Rossi: «Juve esame per il futuro» (CorrieredelloSport.it)
FORMELLO (ROMA), 26 aprile - «Voglio ricordare che siamo tutti sotto esame. Da qui alla fine della stagione dobbiamo ancora meritarci la conferma alla Lazio». Il richiamo di Delio Rossi. Che alla vigilia della partita con la Juventus prova ad alzare l’attenzione dei biancocelesti. La squadra non ha più molto da chiedere al campionato, ci sono diverse assenze importanti (a cominciare da quella di Tommaso Rocchi che salterà ufficialmente i bianconeri e il Palermo, ma che sarà a disposizione per il ritorno delle semifinali di Coppa Italia contro l’Inter) e in più all’orizzonte c’è proprio la partita di ritorno contro l’Inter (il 7 maggio) che può “salvare” la stagione.
PROVA D’ORGOGLIO - Ma il tecnico pretende comunque dai suoi una prova di orgoglio: «Il nostro obiettivo deve essere quello di fare il meglio da qui alla fine. Dobbiamo alzare l’attenzione, voglio richiamare tutti al proprio dovere. E ricordo che i più forti sono quelli più forti nella testa, quelli che giocano tutte le partite al massimo». Quindi pensieri solo per la Juve, non ancora per i nerazzurri: «Io non sto pensando alla Coppa Italia - ha puntualizzato Rossi - È vero che quella con l’Inter è la partita che può sistemare una stagione, ma non sto facendo prove, esperimenti o altro solo in vista della partita con l’Inter. Prima c’è il campionato».
LAZIO RIMANEGGIATA - Oltretutto l’avversario di domani è di quelli che richiedono un grande impegno: «In questo momento la Juve è forse la squadra più in forma del campionato. Noi comunque con le grandi abbiamo spesso fatto abbastanza bene. È chiaro che tra noi e loro c’è qualche differenza, ma le big, le cosiddette grandi, le ho battute anche con squadre meno forti di questa Lazio. Quindi…. Alla Juve però faccio un applauso, alla società e ai grandi campioni che ha in squadra, che dopo quanto accaduto hanno stretto un patto e sono tornati insieme in A. Forse la Juve non è la squadra più forte tecnicamente, ma ha fatto vedere tutta la sua forza attraverso altre cose che contano, come l’amore per la maglia che i suoi grandi giocatori hanno e hanno saputo trasmettere anche ai giovani e ai nuovi arrivati».

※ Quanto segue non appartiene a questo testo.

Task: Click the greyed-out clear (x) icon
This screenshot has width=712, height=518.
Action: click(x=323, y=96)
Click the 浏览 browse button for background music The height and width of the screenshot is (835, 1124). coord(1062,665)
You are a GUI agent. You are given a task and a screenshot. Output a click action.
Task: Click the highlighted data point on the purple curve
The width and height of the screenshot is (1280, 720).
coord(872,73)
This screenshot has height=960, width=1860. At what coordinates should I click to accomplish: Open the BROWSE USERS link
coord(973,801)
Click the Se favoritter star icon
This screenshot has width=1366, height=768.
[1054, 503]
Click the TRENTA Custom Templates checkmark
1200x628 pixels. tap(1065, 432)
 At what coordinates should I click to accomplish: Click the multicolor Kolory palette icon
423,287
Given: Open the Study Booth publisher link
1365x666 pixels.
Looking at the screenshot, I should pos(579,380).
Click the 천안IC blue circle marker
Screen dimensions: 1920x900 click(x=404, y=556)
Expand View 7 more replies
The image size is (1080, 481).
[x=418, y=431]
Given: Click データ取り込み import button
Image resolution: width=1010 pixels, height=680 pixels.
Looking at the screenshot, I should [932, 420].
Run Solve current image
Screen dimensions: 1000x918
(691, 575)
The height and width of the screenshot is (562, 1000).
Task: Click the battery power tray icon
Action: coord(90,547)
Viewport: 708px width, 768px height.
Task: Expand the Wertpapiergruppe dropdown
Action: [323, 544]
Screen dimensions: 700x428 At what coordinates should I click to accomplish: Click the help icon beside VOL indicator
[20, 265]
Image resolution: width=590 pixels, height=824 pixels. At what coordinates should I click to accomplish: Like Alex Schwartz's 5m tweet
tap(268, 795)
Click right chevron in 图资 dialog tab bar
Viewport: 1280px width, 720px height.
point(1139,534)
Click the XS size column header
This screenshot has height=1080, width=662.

SU CALCIOPOLI E DEL PIERO - Una battuta ancora su Calciopoli: «Io sarò stato uno dei pochi ingenui che pensava che i campionati fossero regolari - ha detto Rossi - non avevo questa sensazione. Io non sono tra quelli che possono dire “L’avevo detto…”». Tornando al calcio giocato, la Juve può contare in questo momento su un Alessandro Del Piero in formissima. E che in tanti vogliono in Nazionale: «Io, in vista degli Europei, sono contento di non avere il “problema” Del Piero. Però penso che Donadoni sia contento di averlo, avere questi dubbi su Del Piero, Cassano e altri è un bene. Se fossi lui sarei contento che ci sono tanti giocatori che meritano la Nazionale. In generale la stagione di Del Piero non mi ha sorpreso perché lui è un gradino sopra la media, per qualità anche morali. Mi sorprende il contrario, quando magari non riesce a esprimere tutti i suoi valori».